Required action :: Find and copy each line of the listing below that has the word "computer" in it.

Material supplied ::
┄┄┄┄┄┄┄┄┄┄┄┄┄┄┄┄┄┄┄┄
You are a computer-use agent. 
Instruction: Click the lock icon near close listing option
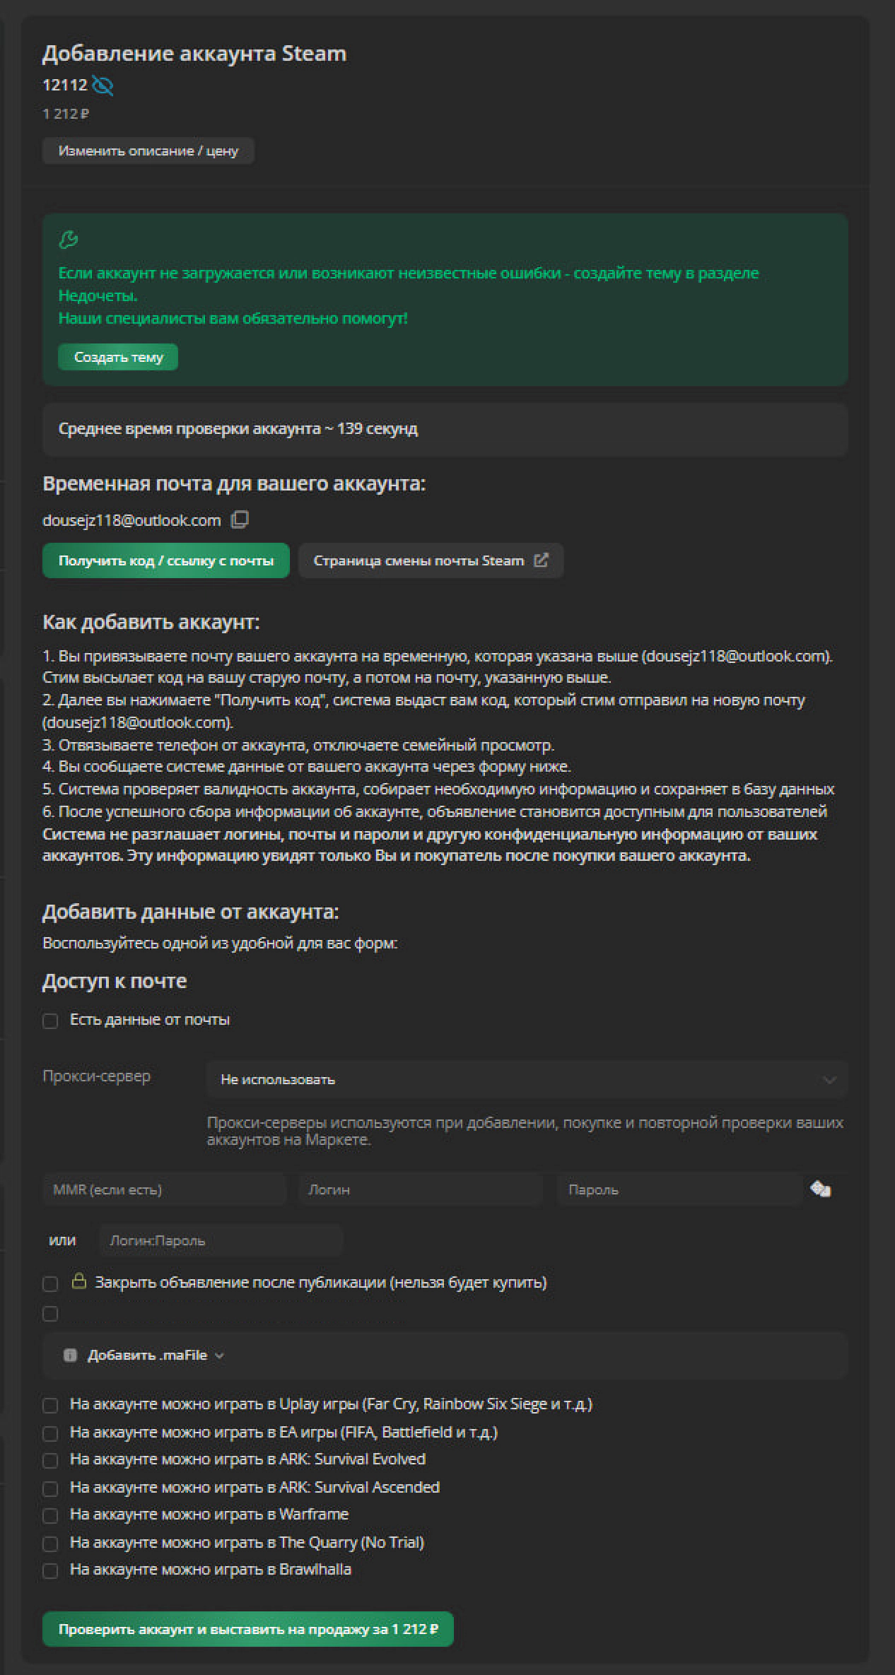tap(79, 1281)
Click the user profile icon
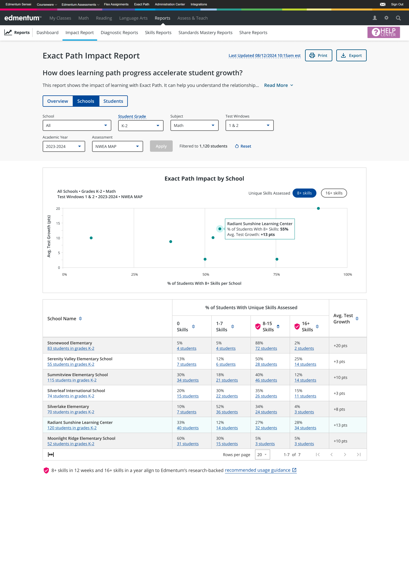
┄┄┄┄┄┄┄┄┄┄┄┄┄┄┄┄┄┄┄┄
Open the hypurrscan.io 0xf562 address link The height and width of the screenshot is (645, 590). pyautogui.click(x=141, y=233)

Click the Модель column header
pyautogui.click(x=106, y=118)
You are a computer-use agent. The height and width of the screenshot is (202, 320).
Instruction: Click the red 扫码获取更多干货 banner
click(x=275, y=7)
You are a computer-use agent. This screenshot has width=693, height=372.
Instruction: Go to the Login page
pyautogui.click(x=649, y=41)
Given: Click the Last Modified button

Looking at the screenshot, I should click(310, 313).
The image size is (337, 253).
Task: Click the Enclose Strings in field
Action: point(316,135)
┄┄┄┄┄┄┄┄┄┄┄┄┄┄┄┄┄┄┄┄
Expected output ::
You are a computer-use agent. 
You are a computer-use agent. The height and width of the screenshot is (202, 320).
You are a computer-use agent. This screenshot has width=693, height=372.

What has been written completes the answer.